Why Solar Parks Are in Desperate Need of Good Publicity

Americans have much to gain from having a solar project installed in their local community, but their relationship with solar energy is hardly a love affair. The infamous NIMBY (not in my backyard) phenomenon continues to cause many local solar projects to stall for months, sometimes even years, or worse, be scrapped altogether.

Yet, that shouldn’t be the case. The sun freely offers its energy to all Americans without discrimination. It never decides to hike up the cost of its power by limiting supplies. It will never retaliate against Americans because they did something it did not like. The sun is not only dependable, but it is also sustainable. There are no carbon emissions with solar. Finally, there is no “peak solar,” because we can count on solar energy to be around for a few billion years more.

Unloved Solar Energy

You’d think the many advantages of solar energy would make it popular, but reality shows a very different picture. On the ground, we see a growing number of projects incur delays because of local opposition from a minority of citizens. Most of the time, the objections pertain to the parks’ visual impact on the neighborhood. Other sources of contention pertain to completely unfounded worries about, among other things, chemical pollution and disappearing farmland (more about that later). The ones who oppose the projects make their voices loudly heard. Unfortunately, the majority who are for them, rarely step up to take a stake in the matter.

The communities who oppose solar miss out on substantial tax revenue—revenue that they could put toward community improvements such as schools, public parks, or other infrastructure enhancements. Local communities that reject solar also lose out because when projects are pushed to remote areas, this adds considerably to interconnection costs. Those costs are continuously passed through to ratepayers. Also, a chance to build and maintain a more resilient and reliable grid is missed by putting the projects at a considerable distance from the end-users. Shorter transportation routes will, by definition, always present less risk of adverse weather interfering with supply. In addition, the closer the energy source is to the end user, the less likely outages become.

A Need for Education

The discrepancy between the value offered by solar parks, and the perceived costs and benefits puts us in a predicament. Even in a new and fast-growing industry, we now find ourselves in urgent need of awareness campaigns that inform people in an unbiased manner. “Unbiased” means in this context that these campaigns should also speak transparently about the harmful impact parks will have on some. There is no use denying that when you live close to a solar project, your visual surroundings change. The problem is, however, that this negative impact is greatly exaggerated and misunderstood by people.

Next to exaggerated issues with solar panels, there are also plenty of myths surrounding solar parks that have no ground in reality. For example, some believe solar panels leak harmful chemicals into groundwater. We also sometimes hear that solar panels are noisy, whereas these projects are no louder than a commercial heating, ventilation, and air conditioning unit.

Another concern is that solar parks compete with food production and we will soon run out of farmland because of them. There are almost 900 million acres of agricultural land and only 1.5 million total acres (much of this not farmland) required for solar over the next decade. The math just doesn’t add up.

The myths around solar panels should not be the object of ridicule but should be treated with seriousness because they have severe consequences for the fate of solar parks. The misconceptions must be debunked, replacing falsehoods with factually correct information. Unlike the exaggerated issues, there is no room for a two-sided argument.

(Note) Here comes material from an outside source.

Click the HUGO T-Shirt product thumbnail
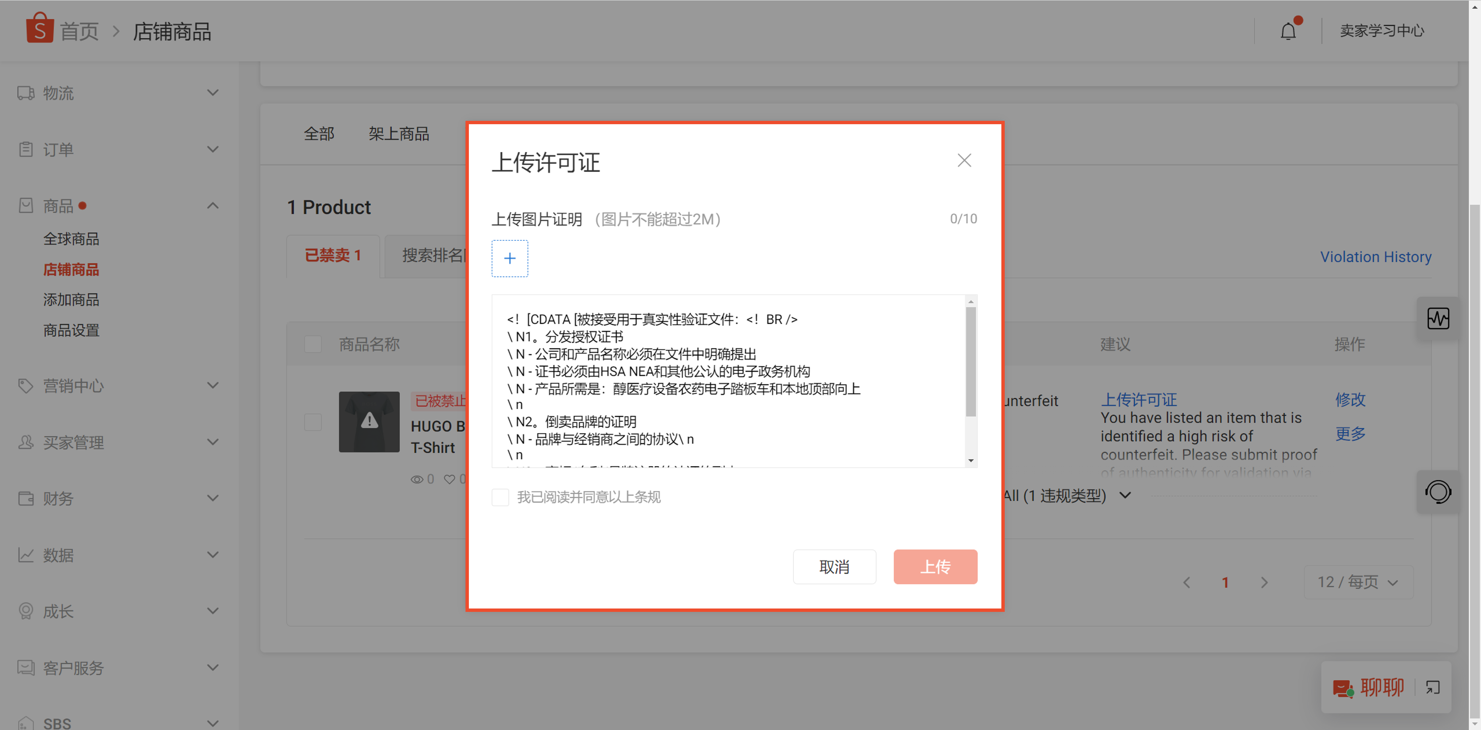1481x730 pixels. tap(369, 422)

Support for Local Governments

While awareness campaigns should run at the local level, the federal government can provide help by offering local governments a framework containing key facts and figures, infographics, and multimedia content that can help local policymakers communicate efficiently with their constituents. One cannot expect small New Mexico, Florida, or Texas towns to run award-winning public relations campaigns for solar energy with their limited resources, so let’s give them content they can localize and get to work within their local communities.

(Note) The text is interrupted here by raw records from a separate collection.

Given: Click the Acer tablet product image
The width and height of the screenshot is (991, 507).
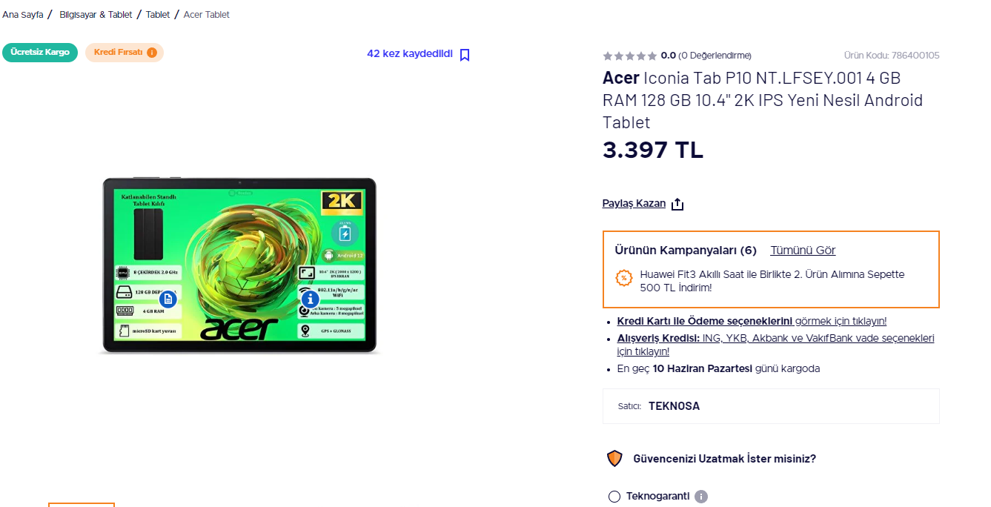Looking at the screenshot, I should click(x=239, y=265).
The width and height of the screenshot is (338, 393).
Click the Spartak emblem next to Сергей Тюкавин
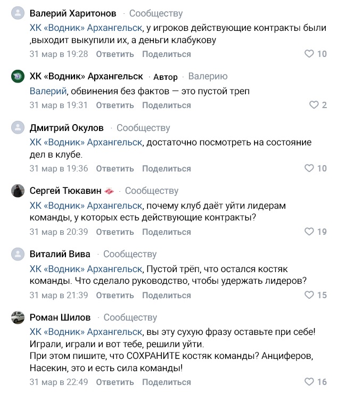111,191
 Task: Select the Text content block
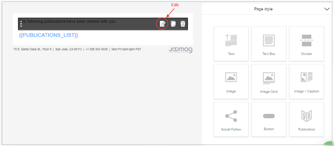(x=231, y=44)
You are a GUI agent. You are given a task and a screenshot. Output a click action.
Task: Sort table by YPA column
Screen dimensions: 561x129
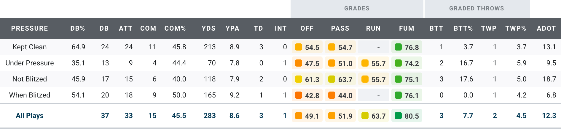click(232, 29)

Solar energy developers need to work closely with local governments to support them in their efforts. As long as they do not receive help from the federal (or possibly state) government, we need to provide them with the arguments they can use vis-a-vis their constituents.

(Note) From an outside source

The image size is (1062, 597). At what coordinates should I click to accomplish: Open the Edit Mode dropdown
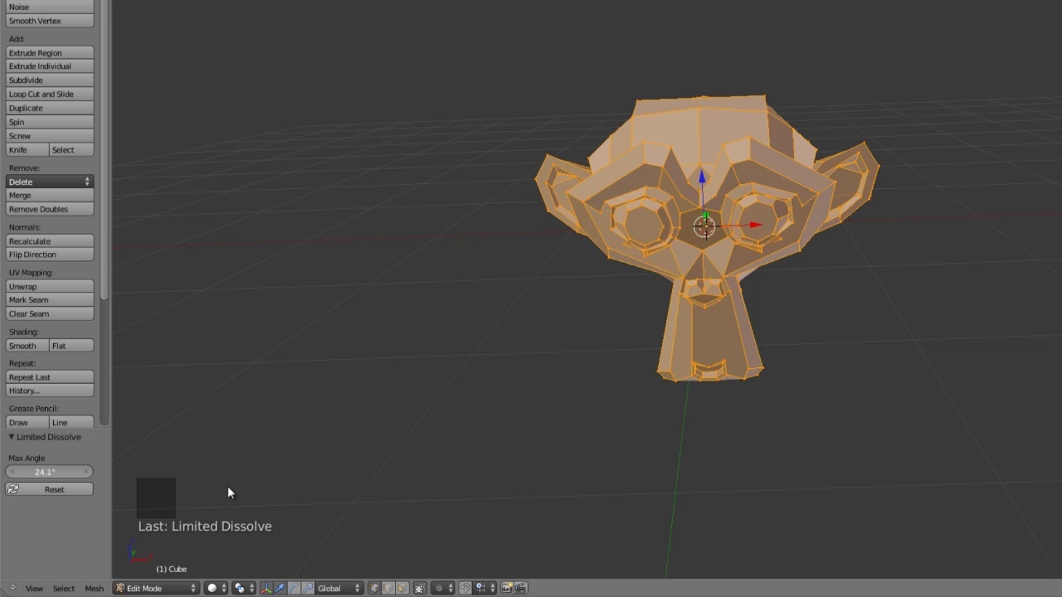tap(156, 588)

The Inflation Reduction Act has allocated no less than $11.6 billion for funding technology to improve our power grid’s resilience, reliability, and flexibility. The commitment of our policymakers to renewable energy is commendable. Still, results on the ground will never be on par with policymakers’ good intentions if Americans cannot be made to accept solar projects in their local communities. Local communities have everything to gain with dependable and sustainable solar energy. Let’s make our case and get them on board.

Nathan Fabrick is executive vice president at NLR Solar.